Written request 1: In the forum post, what did the writer come across while walking through Forrest Park?
Written request 2: Carry on the forum post about the writer's last few days, picking up right after its final sentence.

Extract to read:
Lin, as always you have shown your true beauty and determination with your story. Thank you for sharing such a caring piece of your soul with me. I agree with lwb, the children are the real winners for having you in their lives (and us LBS here as well).

lwb, thank you for sharing such a touching video. It was very sweet and brought tears to my eyes.

These last 2 days have been wonderful for me. First I had a dear friend come over yesterday and we spent the day laughing and truly just enjoying each other's company. Then I picked up my S from school and he had had a great day and was beaming all the way home. My next door neighbor's H was at a baseball game so we went over and had ourselves a little last minute party. The kids were running wild, we were drinking a glass of red red and then it hit me - I felt completely at peace and joy. I was smiling all night. She even made dinner for everyone. How wonderful is that!

This morning my son walked to school without a single anxiety attack. He actually laughed and smiled on our journey there. I was able to enjoy a nice walk through Forrest Park (a huge park in St. Louis) and even came across a turtle. It made me smile really big. Any time thoughts of my STBXH enter my head I stop them and replace them with positive thoughts about myself and my life. This seems to be helping. He called 3 times yesterday while I was at my neighbors but did not leave a message and once again today. I know I am not strong enough yet to talk to him so will not be calling him back. I did email him a follow up on how our S was doing but left it at that. He has emailed me 2x's now wanting to know how I am feeling. Again, I am not withholding this information to hurt him or out of spite. I am cutting off all contact when it concerns me and my health so that I dont start to try and lean on him for support. I have to be there for me and this is the best way I know how. When I get back from the doc's tomorrow I will email him the results of the last test but I will not discuss anything else with him. This is my journey and I need to do a better job of just focusing on my own path.

Data listing:
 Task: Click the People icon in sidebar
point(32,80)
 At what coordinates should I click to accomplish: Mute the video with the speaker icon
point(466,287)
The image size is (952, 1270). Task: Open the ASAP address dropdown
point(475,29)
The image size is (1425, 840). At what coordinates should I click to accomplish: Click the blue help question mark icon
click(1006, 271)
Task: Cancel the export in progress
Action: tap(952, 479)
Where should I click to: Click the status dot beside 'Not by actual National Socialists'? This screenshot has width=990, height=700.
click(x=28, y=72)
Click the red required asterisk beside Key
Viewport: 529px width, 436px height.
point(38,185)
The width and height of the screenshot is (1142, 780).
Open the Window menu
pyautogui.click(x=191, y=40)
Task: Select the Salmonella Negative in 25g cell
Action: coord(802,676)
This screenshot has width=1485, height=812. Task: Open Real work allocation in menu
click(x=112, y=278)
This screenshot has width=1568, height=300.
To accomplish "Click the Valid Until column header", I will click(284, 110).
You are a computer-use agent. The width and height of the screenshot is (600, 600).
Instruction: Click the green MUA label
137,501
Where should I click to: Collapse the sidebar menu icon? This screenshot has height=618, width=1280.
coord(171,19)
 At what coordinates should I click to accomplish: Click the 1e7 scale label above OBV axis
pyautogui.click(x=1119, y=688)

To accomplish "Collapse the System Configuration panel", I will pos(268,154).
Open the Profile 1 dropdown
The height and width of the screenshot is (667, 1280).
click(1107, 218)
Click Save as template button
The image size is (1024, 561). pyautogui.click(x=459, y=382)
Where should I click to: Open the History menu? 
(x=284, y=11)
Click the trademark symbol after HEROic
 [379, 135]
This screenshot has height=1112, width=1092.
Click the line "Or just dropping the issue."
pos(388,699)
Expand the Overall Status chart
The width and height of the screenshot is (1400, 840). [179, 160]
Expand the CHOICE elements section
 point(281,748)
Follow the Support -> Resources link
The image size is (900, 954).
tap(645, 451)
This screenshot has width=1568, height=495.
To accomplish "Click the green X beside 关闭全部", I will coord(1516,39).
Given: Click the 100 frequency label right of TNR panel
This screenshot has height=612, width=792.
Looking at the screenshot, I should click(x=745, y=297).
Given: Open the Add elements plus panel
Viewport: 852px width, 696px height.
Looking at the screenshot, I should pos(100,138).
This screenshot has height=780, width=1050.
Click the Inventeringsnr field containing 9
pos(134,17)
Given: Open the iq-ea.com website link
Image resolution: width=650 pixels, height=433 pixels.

Final result 1: A turtle.

Final result 2:
I am also trying to stop talking about my STBXH. I feel that it keeps me stuck when I keep rehashing my hurt over and over. It is what it is and I can not change him in anyway. I can just change my focus. It has been really hard to not talk about him and I have backslid a couple of times, but I know in time that too will get easier. It is part of my detox program - no contact except about S, no talking about him and stopping thoughts about him when they come up. I will let you know how that works out for me. Hopefully my withdrawl isnt so bad. I feel I have been preparing for this moment all summer long, and now is the true test. I will fall and that is ok, because I will also get right back up. Thank you all for checking on me.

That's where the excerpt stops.